Os principais monumentos históricos – os memoriais onde os pais da nação são venerados – têm a forma de templos gregos. A pretensão incomoda. A concepção desses memoriais está relacionada ao projeto original de democracia norte-americana vislumbrada por seus fundadores. As estátuas deles nesses espaços remetem à vigilância permanente quanto à realização desse sonho. O memorial dedicado a Lincoln é solene e austero. Sentado numa cadeira, parece velar pela Polis, com autoridade e, ao mesmo tempo, descontração e naturalidade. A referência à estátua de Zeus em Olímpia é evidente. A estátua de George Washington, retirada do Capitólio e preservada num desses museus, é outra tentativa de reproduzir a mesma ideia (falta de imaginação). Desta vez, o herói americano não passa de uma infeliz e grotesca caricatura do deus grego…
O workshop começou no domingo, depois de uma recepção formal no sábado à noite. Ficamos hospedados no Mayflower Hotel, um dos mais tradicionais (e mais caros) da cidade. A turma de brasileiros, cinco no total, era muito interessante e animada. À tarde, fizemos um tour pela cidade. Passamos por bairros residenciais e pela área onde se concentram as embaixadas. Em alguns bairros não havia um único branco, apenas negros, 30% deles abaixo da linha da pobreza. Aqui o sonho americano mostrou sua verdadeira cara.
Visitamos o Capitólio, onde tivemos uma conversa com representantes do Partido Democrata, que acabavam de perder as eleições dos representantes no Congresso. O clima era de desapontamento e as expectativas sombrias. Estivemos no plenário onde se dão as votações. Sentei-me no lado esquerdo, ocupado pelos Democratas, tentando relembrar a palestra anterior sobre as nuances existentes no interior dos dois partidos e as diferenças entre eles. Deu um certo arrepio ao pensar no poder dos Republicanos, assumindo depois de quarenta anos o controle das duas Casas. Alguns comentaristas chegaram a falar no retorno ao Marchartismo.

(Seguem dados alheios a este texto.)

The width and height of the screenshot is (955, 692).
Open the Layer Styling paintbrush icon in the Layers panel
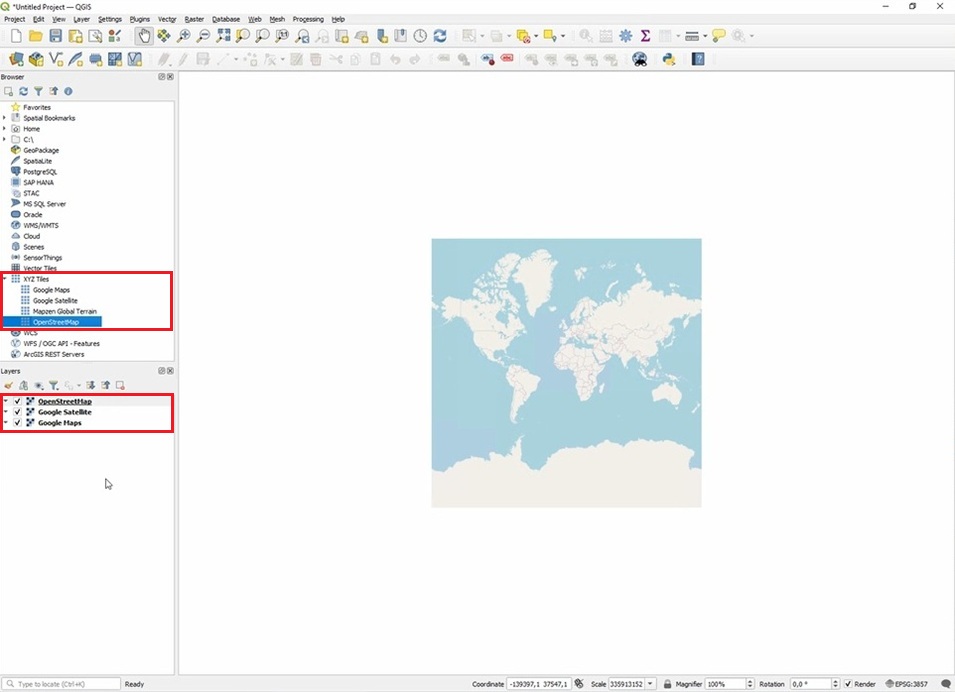pyautogui.click(x=8, y=385)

Estive com um pequeno grupo na Biblioteca do Congresso. O acervo é inimaginável. A principal sala de leitura fica sob a cúpula do edifício. A imponência é semelhante à do Duomo de Florença. O prédio, no entanto, tem um estilo eclético.

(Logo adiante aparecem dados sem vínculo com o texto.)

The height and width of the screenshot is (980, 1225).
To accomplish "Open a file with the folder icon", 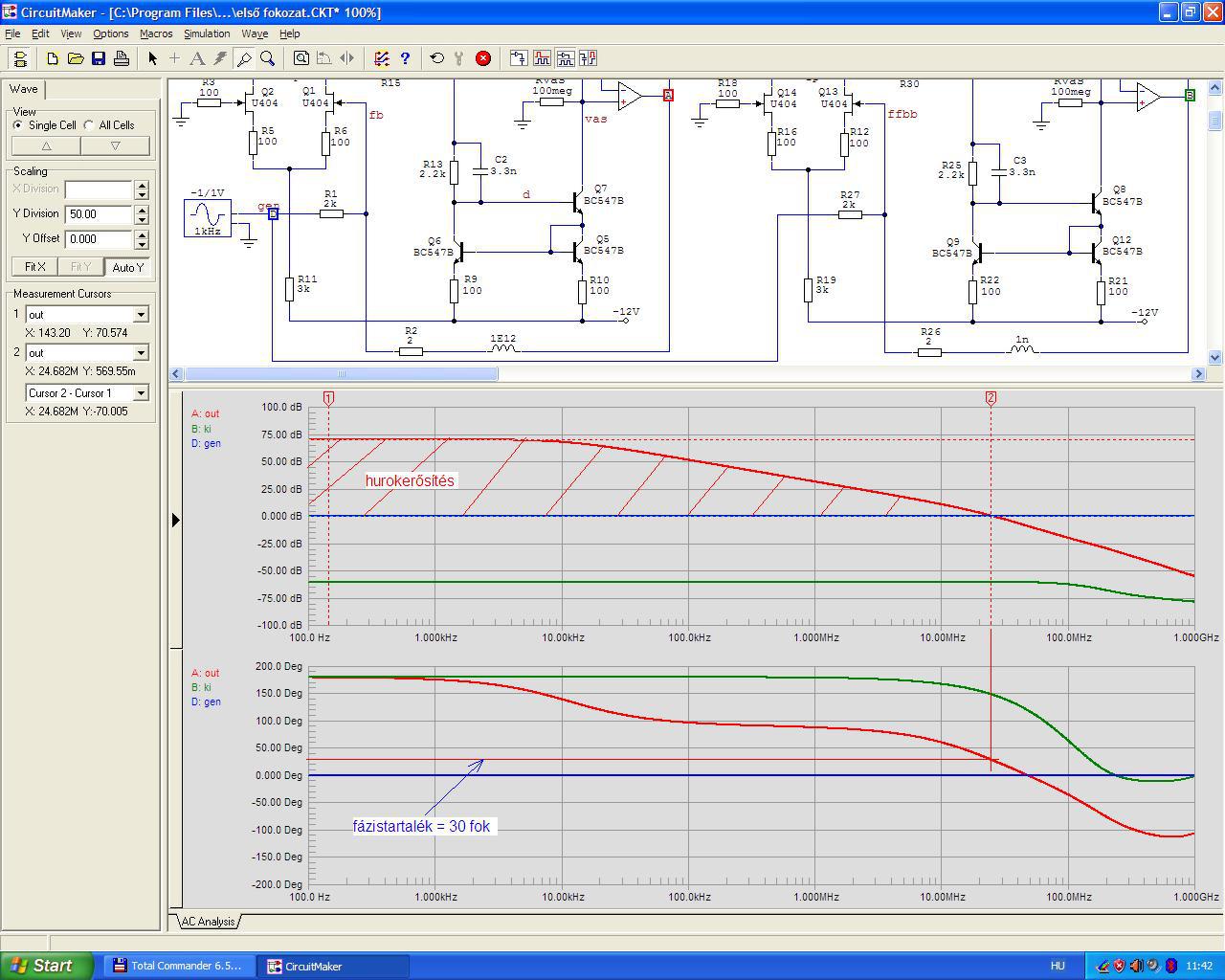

Assisti ao filme Lamarca no Festival de Cinema no Kennedy Center. Teve debate com a diretora, depois da apresentação. O público era majoritariamente brasileiro.
Na sexta à tarde, voltei à área dos museus. Desta vez, passei a maior parte do tempo no Hirshhorn Museum. Havia uma mostra de artistas contemporâneos, muy doidos! Numa sala vazia, uma voz desesperada gritava: Get out of this room! Noutras, a referência à tortura na América Latina: no centro de um triângulo formado por barras de aço frágeis animais, suspensos pelo pescoço e contorcidos pela dor, são arrastados pelo ponteiro de um imenso relógio em movimento sem fim. São cenas pungentes que denunciam a predestinação à violência como um moto-perpétuo. Será?
Voltando para casa, sobrevoamos regiões densamente povoadas de Maryland e New Jersey. Fizemos escala em Nova York, cujo centro estava coberto por uma imensa nuvem de poluição. Chegando a Ithaca, tivemos uma bela visão da Cornell. Home again! ”
Imagino você vivendo estes momentos maravilhosos.
Com a publicação do seu relato , você nos dá a oportunidade de participarmos desta sua experiência maravilhosa.
Lucia, fico feliz de ver você “viajando” comigo!
Imagino você vivendo estes momentos maravilhosos.. adorei.